DATASET RECORDS >>

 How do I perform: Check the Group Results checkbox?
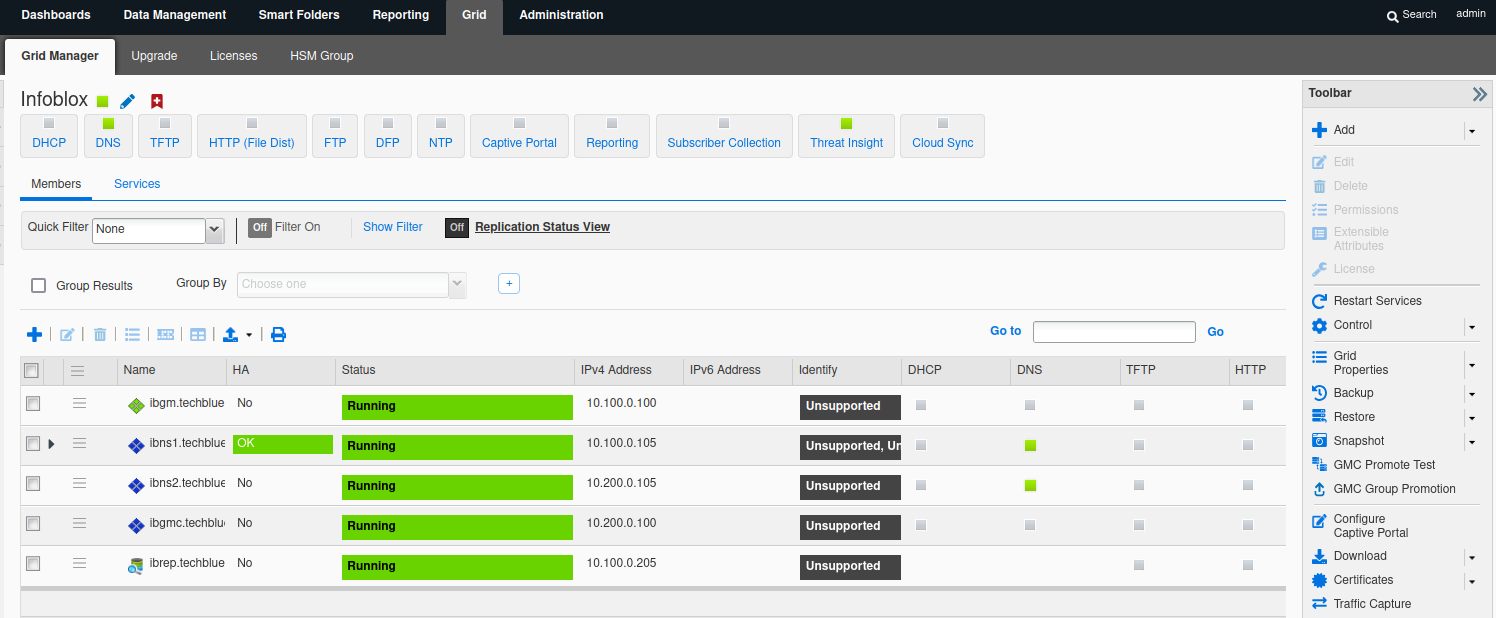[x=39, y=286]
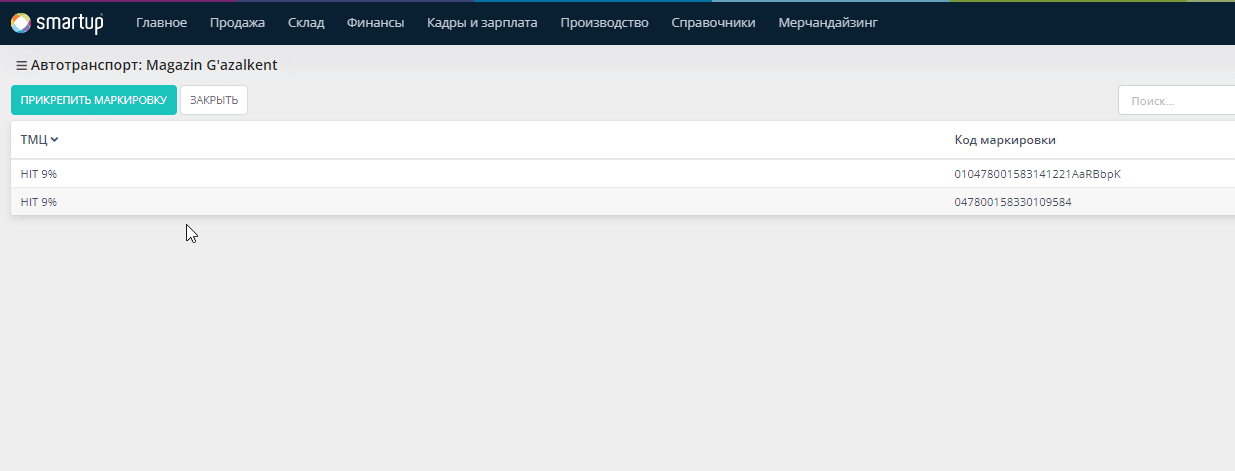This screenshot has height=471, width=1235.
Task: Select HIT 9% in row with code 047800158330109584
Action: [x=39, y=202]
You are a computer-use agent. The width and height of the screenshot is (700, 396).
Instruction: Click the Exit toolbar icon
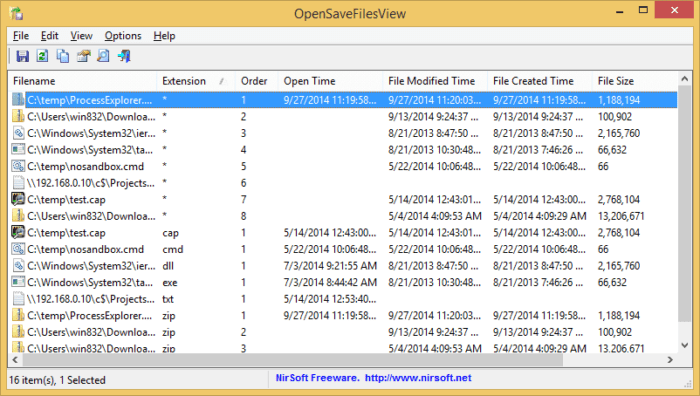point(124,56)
...
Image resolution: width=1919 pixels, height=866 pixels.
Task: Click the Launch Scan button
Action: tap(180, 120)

TASK >>
What you return from the records above should be exactly everything from the line with "How do I perform: Check" down to the line with "You are a computer-use", both kept, and no pictures.

EXERCISE OUTPUT >>
 How do I perform: Check the Group Results checkbox?
[x=39, y=286]
This screenshot has height=471, width=1235.
Task: Select HIT 9% in row with code 047800158330109584
Action: [x=39, y=202]
You are a computer-use agent. The width and height of the screenshot is (700, 396).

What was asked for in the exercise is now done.